Autophagy, Leptin, Circadian Signaling, and Female Reproductive Aging - A Mechanistic Framework for Fasting in Fertility and Perimenopause

© Courtney Hunt, MD, 2026

Abstract

Autophagy is widely promoted as a universal intervention for metabolic health and longevity. However, in women, fasting-induced autophagy produces heterogeneous effects on fertility and reproductive aging. This discrepancy is best explained by differences in leptin signaling and its circadian integration via hypothalamic pro-opiomelanocortin (POMC) neurons. This review outlines how leptin status determines whether autophagy is reparative or pathologic, how circadian signaling gates autophagy timing, and why misapplication of fasting accelerates reproductive decline in low-leptin states while improving outcomes in leptin-resistant states. This framework forms the basis of the educational model used in my clinical and teaching groups.

Introduction

Female reproductive physiology is tightly coupled to long-term energy availability. Ovulation, luteal function, and the rate of ovarian reserve utilization are governed not only by gonadal hormones, but by hypothalamic interpretation of metabolic sufficiency. Leptin serves as the primary endocrine signal communicating this information to the brain.

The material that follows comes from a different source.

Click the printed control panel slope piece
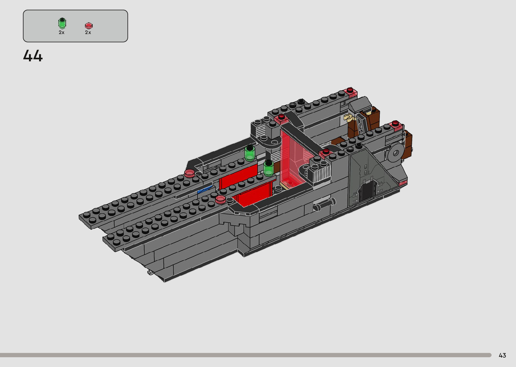The height and width of the screenshot is (367, 516). tap(367, 179)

Autophagy, while essential for cellular maintenance, is a downstream stress response. In female biology, its activation must be interpreted within the context of leptin signaling and circadian timing. Failure to do so has contributed to increasing rates of ovulatory dysfunction, infertility, and early perimenopausal symptoms in metabolically “healthy” women practicing chronic fasting.

Autophagy as a Conditional Cellular Program

Autophagy is activated under conditions of reduced insulin signaling, suppressed mTOR activity, and increased AMPK signaling. Its primary roles include:

    •    Clearance of damaged mitochondria (mitophagy)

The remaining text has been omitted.